• Tâche à réaliser
Recopiez intégralement, sans la moindre modification, l'extrait ci-dessous consacré au quartier de la Madeleine à Guingamp.

• Extrait choisi
_ _ _
La Madeleine Guingamp

La Madeleine Guingamp

Quand vous quittez Guingamp par la route dite départementale 64, si délicieusement raboteuse, vous tra­versez aux limites de la ville le quartier de la Madeleine, actuelle­ment en pleine expansion, mais au­trefois séparé de l’agglomération ur­baine. C’est que là exista et, de bonne heure, semble-t-il, un hôpi­tal. Un hôpital « spécialisé » pour­rait-on dire : II ne recevait qu’une sorte de malade, ceux qu’on appe­lait les « ladres », les « mésels », les « caquins », autrement dit les lépreux. C’était, en effet, là qu’était établie « anciennement la ladrerie », ainsi que le reconnaissait la « Com­munauté des Bourgeois », en sa séance du 17 mai 1629.
_ _ _
• Extrait de données
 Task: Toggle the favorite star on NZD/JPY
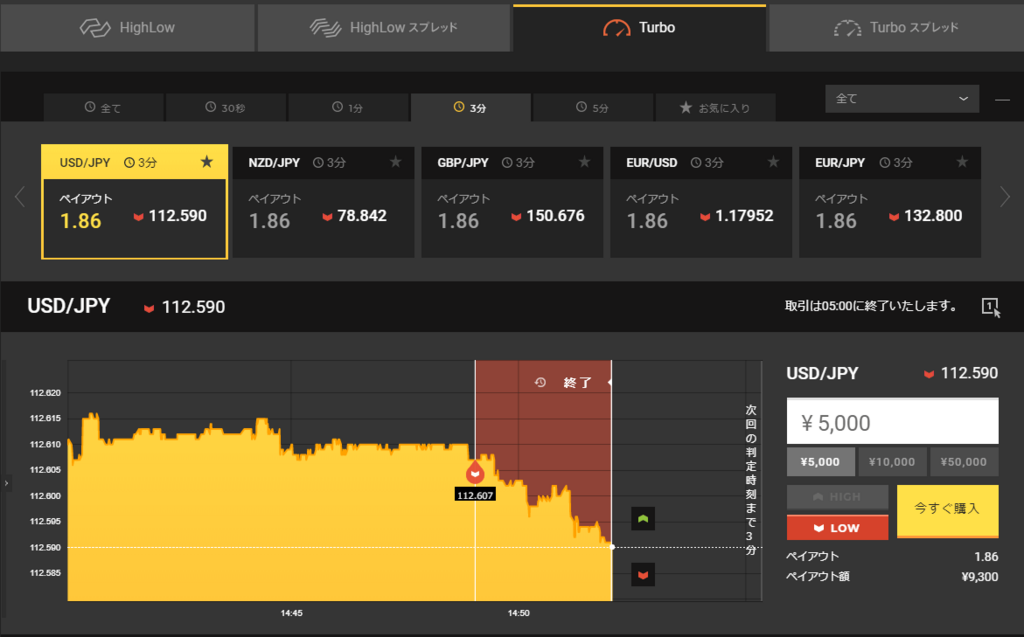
_ _ _
• Résultat de la tâche
La Madeleine Guingamp

La Madeleine Guingamp

Quand vous quittez Guingamp par la route dite départementale 64, si délicieusement raboteuse, vous tra­versez aux limites de la ville le quartier de la Madeleine, actuelle­ment en pleine expansion, mais au­trefois séparé de l’agglomération ur­baine. C’est que là exista et, de bonne heure, semble-t-il, un hôpi­tal. Un hôpital « spécialisé » pour­rait-on dire : II ne recevait qu’une sorte de malade, ceux qu’on appe­lait les « ladres », les « mésels », les « caquins », autrement dit les lépreux. C’était, en effet, là qu’était établie « anciennement la ladrerie », ainsi que le reconnaissait la « Com­munauté des Bourgeois », en sa séance du 17 mai 1629.